This lemon curd cobbler was something that I thought up last month while watching TV with Kramer one night, trying to decide what dessert to bring to a friend’s barbecue. I knew it was going to be a bit warm outside, so a lot of things were out. Kramer had suggested lemon bars, but again, sitting a plate of delicate lemon bars out on a table in the sun is never a good idea. They won’t go bad, but they will melt and turn a once beautiful hand-held treat into a messy disaster. I do love lemon bars, though. Lemon curd is one of my all time favorite things. How could I make something similar without worrying about how people would be able to eat it? Why not just make a big ol’ batch of lemon curd, pour it into a pie dish, and top it with a classic cobbler topping? It sounded okay in theory, but I was afraid that there’d be way too much curd (for some people, anyway – there’s no such thing as too much curd in my mind). I adjusted my go-to cobbler topping to make it a bit more pillowy and substantial, threw everything together and prayed that it wouldn’t turn into another kind of huge mess. It did a little bit – I definitely overfilled my pie dish with curd, but that was the only downfall, and thankfully, I had the foresight to place a foil lined baking sheet under my cobbler so any dripping curd landed there instead of the floor of my oven. I’ve noted that instead of using all of your curd, like I did, you will probably have leftovers, which is probably the best gift I could possibly give you. Swirl some of the extra curd into your morning yogurt, sandwich it between two cookies, like I’ve done before, or throw it one top of some ice cream. There’s nothing wrong with keeping a mason jar of rich, luscious lemon curd in your fridge.

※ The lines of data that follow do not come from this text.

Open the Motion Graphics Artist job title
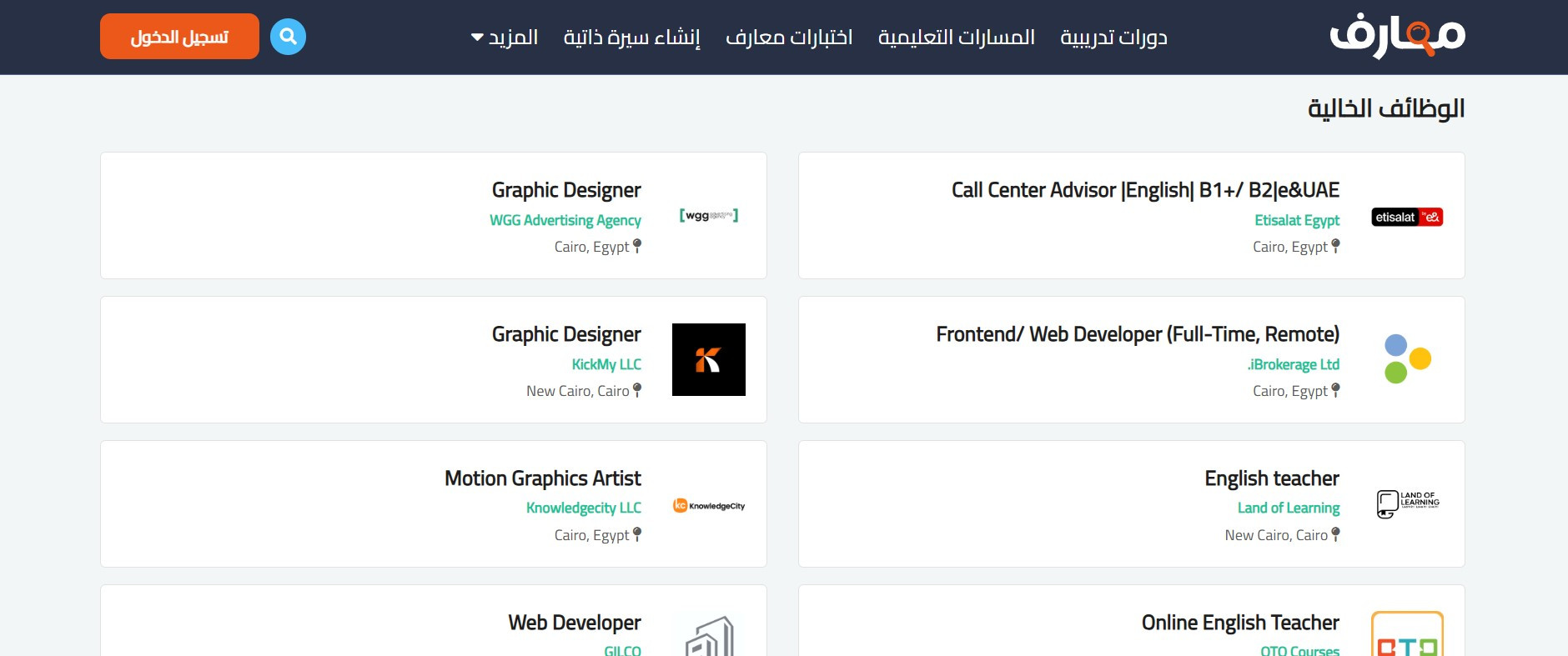The height and width of the screenshot is (656, 1568). coord(543,478)

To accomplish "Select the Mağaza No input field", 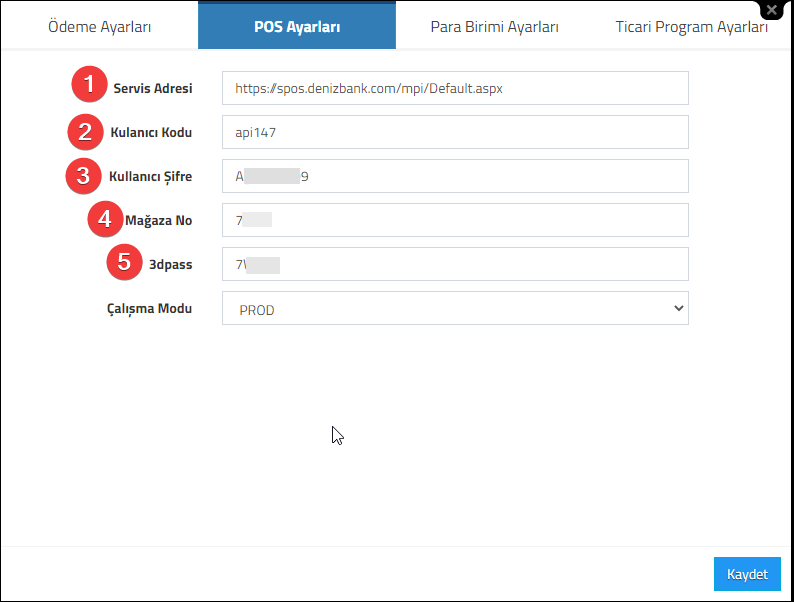I will pyautogui.click(x=455, y=220).
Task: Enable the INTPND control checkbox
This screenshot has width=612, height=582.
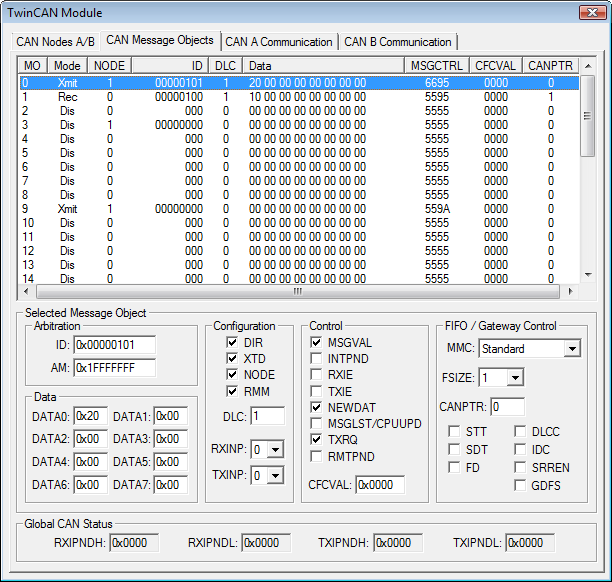Action: (317, 358)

Leftover lemon curd aside, this cobbler was fabulous. The curd was just the right amount of tart and tangy, and the cherries added a bit of texture without drawing away from the lemon. The cakey topping was just the right amount in relation to the curd, so you got a bit of both in each bite, making for one of the best cobblers I’ve ever made, if I do say so myself. Soon, we’ll all be eating apple crumble or pear tarts, or maybe you’re even hoarding berries to freeze in order to make blackberry and blueberry cobblers all year long, but remember: you’ve always got lemons, ripe and ready to be made into something delicious! If you’re a lemon meringue pie or lemon bar fan, this cobbler is going to be right up your alley.
Kramer and I don’t have too much planned for this weekend, which is good so as not to spread ourselves too thin, but we do have some plans, of course. Tonight, we’re headed way uptown to see There Will Be Blood with a live orchestra playing the score. I’m really excited! The original composer of the soundtrack and member of Radiohead, Johnny Greenwood, will be there to play as well. It almost makes going all the way up to 145th Street worth it. Almost. On Saturday, I’m headed to Huertas in the city for a really fun project, followed by what I hope will be many a fine cocktail. On Sunday, we’ve got no plans yet, but Kramer has a ton of homework to do, so I’ll probably find myself tinkering with something in the kitchen. What a surprise.
Signs, drinks and steak and eggs.
Gather your curd ingredients.
Then get to juicing and zesting.
Start making your topping.
Then add hot water and spoon over your thickened curd and cherries.
Bake until golden and bubbling.
- 2½ cups sugar
- 2 cups water
- ⅔ cup cornstarch
- juice of 6 lemons
- ½ teaspoon salt
- 8 egg yolks
- ½ cup butter
- zest of 6 lemons
- 1 cup tart cherries
- 3 cups flour
- ¾ cups granulated sugar
- 2 teaspoons baking powder
- ¾ teaspoon kosher salt
- ¾ teaspoon cinnamon
- ¾ cup + 1 tablespoon cold, unsalted butter, cubed
- ⅓ cup + 2 tablespoons hot water + 2 tablespoons
- In a pot, mix together the sugar, water, cornstarch, lemon juice and salt. Whisk together until smooth, then bring to a boil. Cook and stir until thickened, about 5-6 minutes. Whisk the eggs yolks together in a medium sized bowl, then whisk the cornstarch mixture into the yolks. Put everything back in your pot and cook over low heat to make sure it's still hot. Add in the butter and lemon zest and stir to combine, fold in your cherries, then pour into your pie dish. You may have leftover curd, in which case, put it on yogurt, sandwich it between two cookies - go nuts!
- Whisk together the flour, sugar, baking powder and cinnamon. Cube your cold butter and cut it into the flour with your hands until pea-sized crumbs form. Whisk in the hot water, then drop in dollops of the dough over the lemon mixture.
- Place in the oven and bake at 400 degrees F for 35-45 minutes, until golden.